6. The apparatus as described in claim 1 further includes a customized cloud environment backup operation function, wherein the dynamic decision-making automatic backup execution module includes a decision analysis and quantification calculation unit and an image file backup selection unit, wherein the decision analysis and quantification calculation unit performs decision analysis and quantification calculation operations on the totalized quantification score to obtain the totalized quantification score after the decision analysis and quantification calculation operations; and the image file backup selection unit uses the totalized quantification score after the decision analysis and quantification calculation operations to select the target cloud environment backup operation function corresponding to the system name and the name of the image file to be backed up from the customized cloud environment backup operation functions.
7. The apparatus as described in claim 6, wherein the custom cloud environment backup operation function includes local machine backup, regional multi-host backup, hybrid cloud off-site backup, and full cloud incremental backup.
8. The apparatus as claimed in claim 1, further comprising a distributed container image file inventory module and a distributed container image file backup module, wherein the distributed container image file inventory module includes a Web API, and the distributed container image file backup module includes a distributed container image file backup execution unit, wherein the distributed container image file backup execution unit uses the target cloud environment backup operation function to select the target Web API from the Web APIs; the dynamic decision automatic backup execution module and the distributed container image file backup module use the target Web API to perform the distributed backup operation on the image file to be backed up to obtain the image file backup result.
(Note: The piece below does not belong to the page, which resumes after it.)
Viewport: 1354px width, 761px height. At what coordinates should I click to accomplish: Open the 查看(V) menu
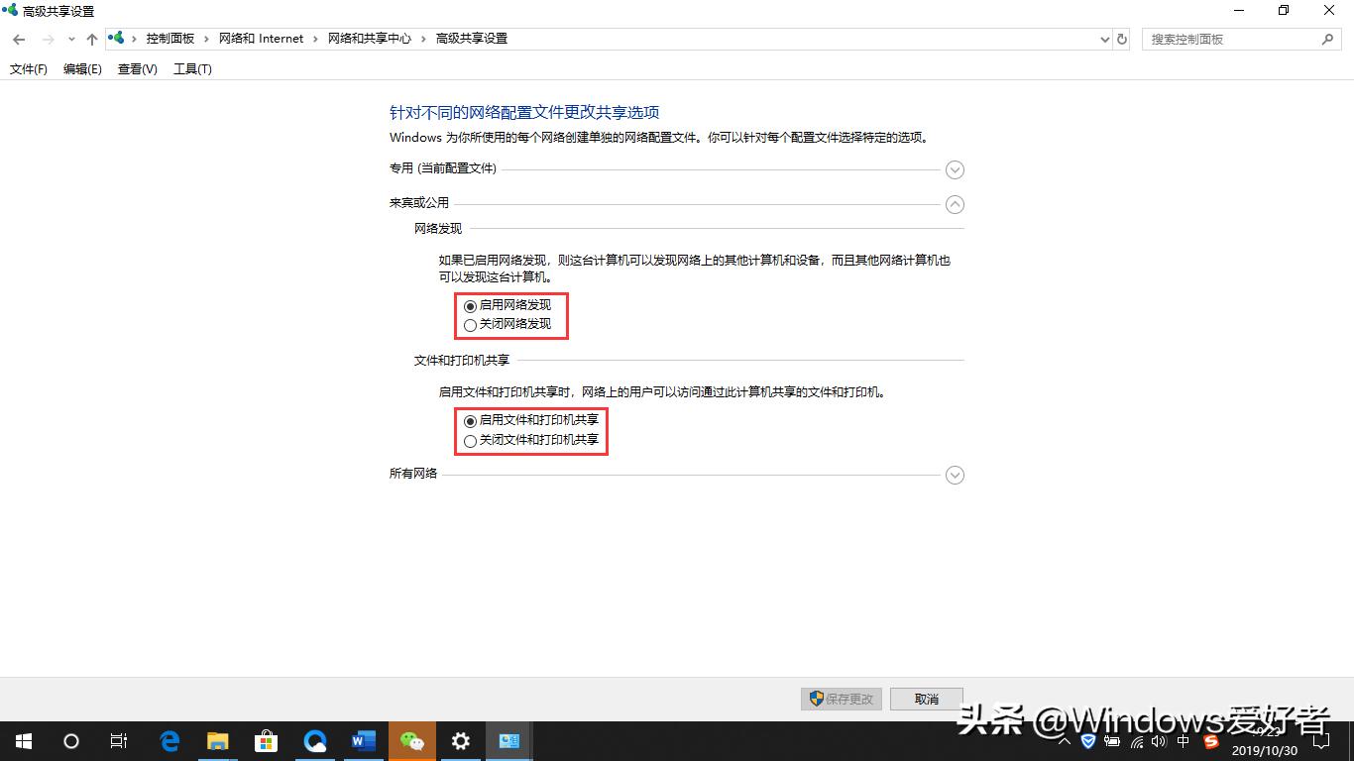click(137, 69)
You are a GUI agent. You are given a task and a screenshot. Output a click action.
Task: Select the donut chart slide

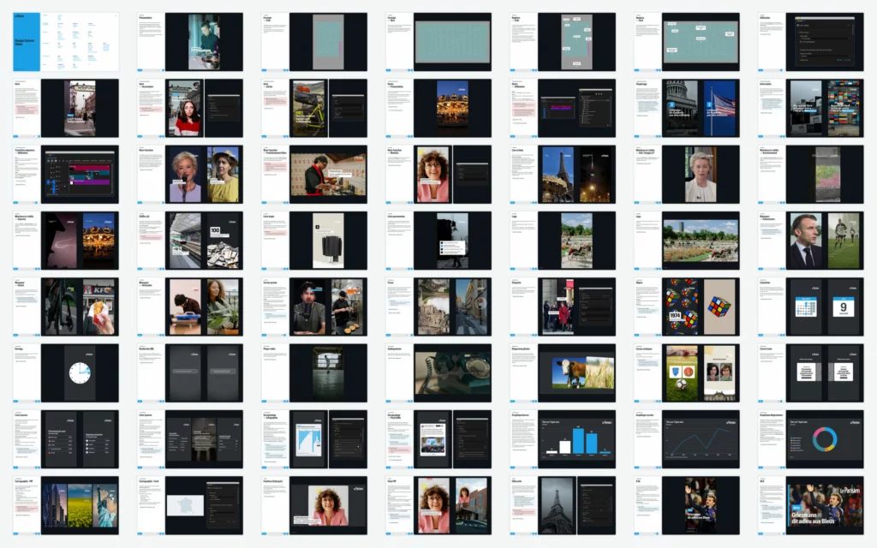click(811, 438)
9. The apparatus of claim 1 further includes a security and image file integrity verification module, wherein the security and image file integrity verification module performs a backup result verification operation on the image file backup result and the image file to be backed up.
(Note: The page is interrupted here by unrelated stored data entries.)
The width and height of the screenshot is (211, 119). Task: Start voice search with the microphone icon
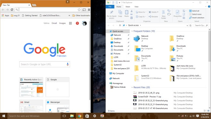point(68,64)
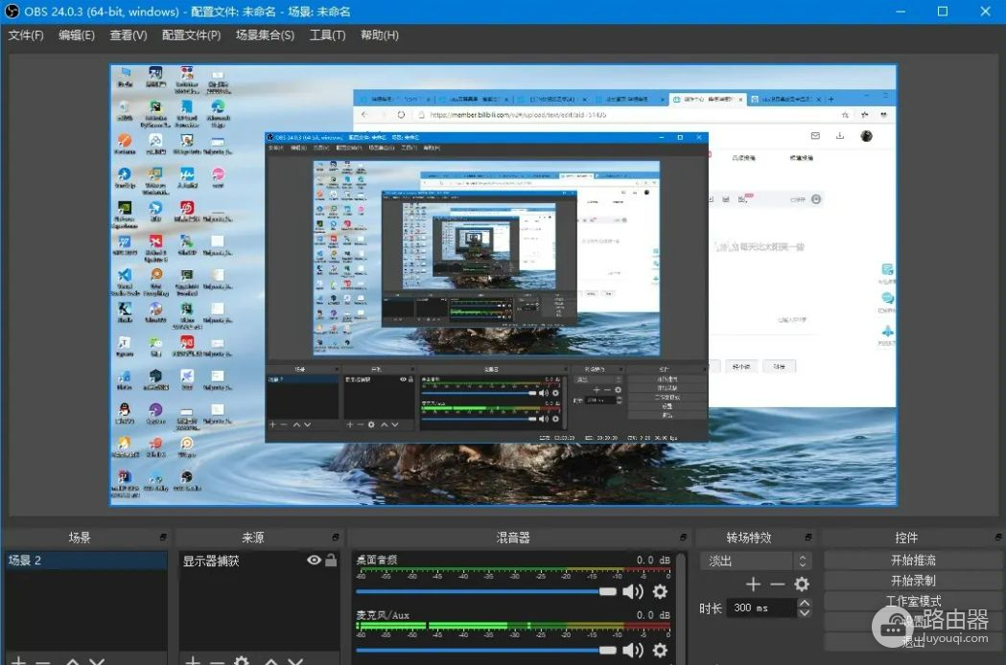Click the desktop audio volume slider handle
Viewport: 1006px width, 665px height.
[x=607, y=591]
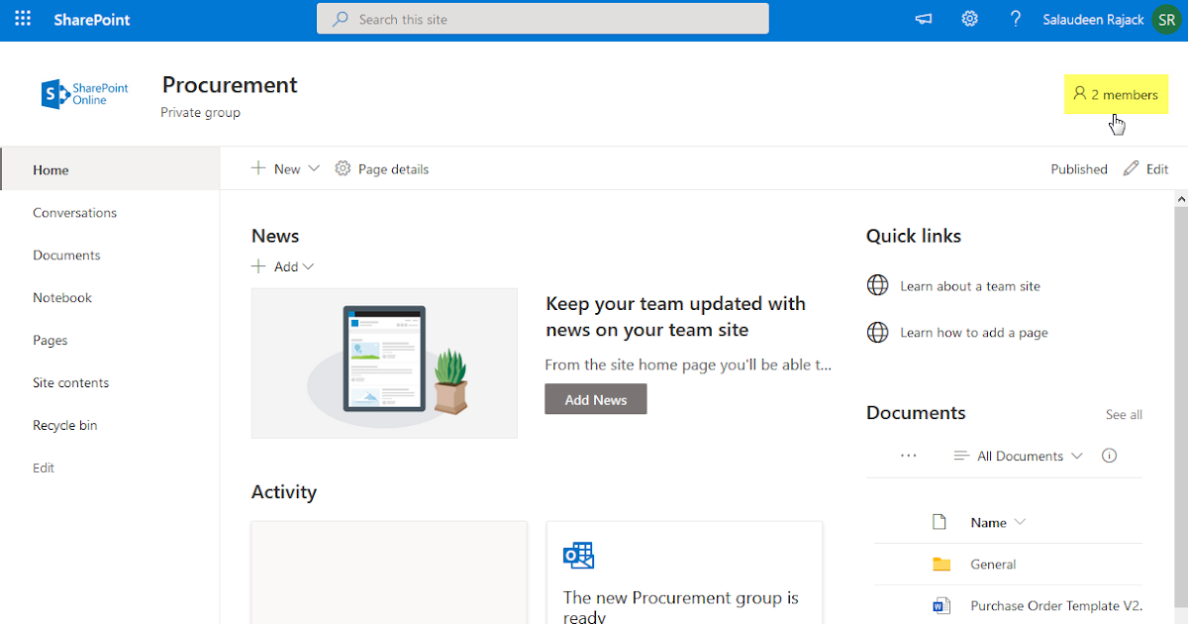Click the feedback megaphone icon
The height and width of the screenshot is (624, 1188).
923,19
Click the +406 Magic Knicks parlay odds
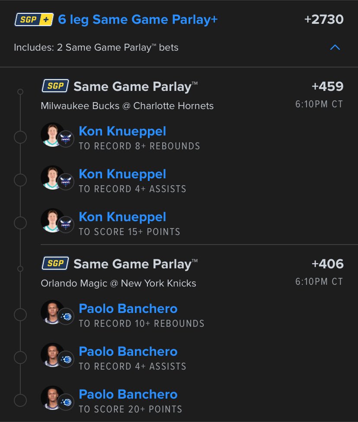Image resolution: width=358 pixels, height=422 pixels. pos(328,264)
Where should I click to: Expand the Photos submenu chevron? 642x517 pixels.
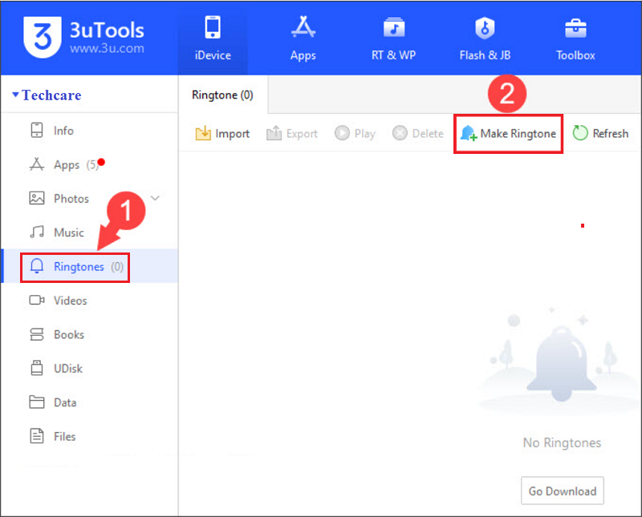tap(156, 199)
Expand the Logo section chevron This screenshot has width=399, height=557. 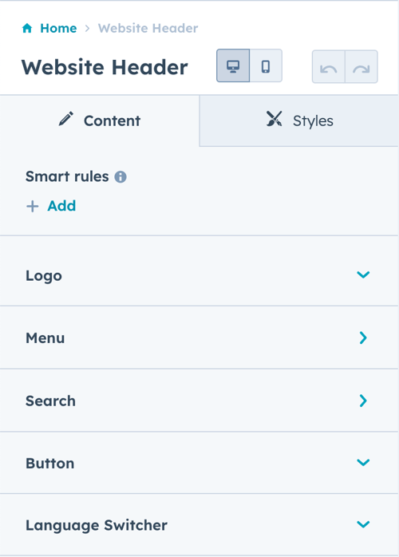(363, 275)
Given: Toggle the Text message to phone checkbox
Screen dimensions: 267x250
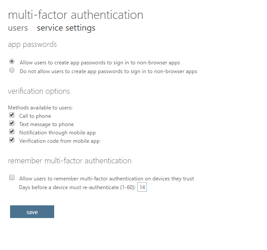Looking at the screenshot, I should 12,123.
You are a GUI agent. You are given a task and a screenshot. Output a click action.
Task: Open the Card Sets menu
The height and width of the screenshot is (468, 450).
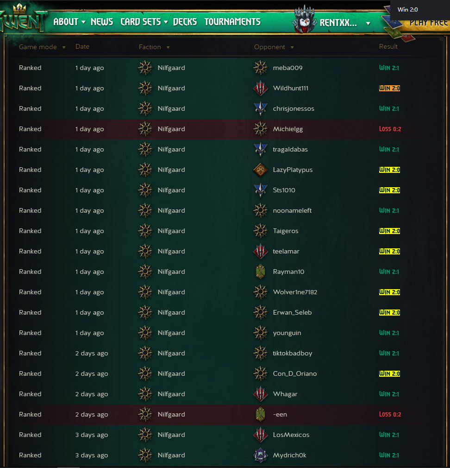pyautogui.click(x=144, y=22)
10. A method for backing up image files based on dynamic decision-making, suitable for an apparatus including an environmental importance index collection module, an environmental and resource importance assessment module, and a dynamic decision-making automatic backup execution module, wherein the method includes the following steps: the environmental importance index collection module uses interpretive data to obtain a system name corresponding to the name of the image file to be backed up; the environmental and resource importance assessment module uses quantitative scores to obtain a totalized quantitative score corresponding to the system name and the name of the image file to be backed up; the dynamic decision-making automatic backup execution module uses the totalized quantitative score to select a target cloud environment backup operation function corresponding to the system name and the name of the image file to be backed up; and the dynamic decision-making automatic backup execution module uses a target Web API to perform a distributed backup operation on the image file to be backed up to obtain an image file backup result, wherein the target Web API corresponds to a target cloud environment backup operation function, and the image file to be backed up corresponds to the name of the image file to be backed up, wherein the apparatus further includes an image file resource collection module, and the method further includes the following steps: the image file resource collection module uses the name of the image file to be backed up to obtain the interpretive data, wherein the interpretive data includes Tag Name, Create Time, Image Audit Log, and Image File Identifier (Image). Digest) and vulnerability scan report.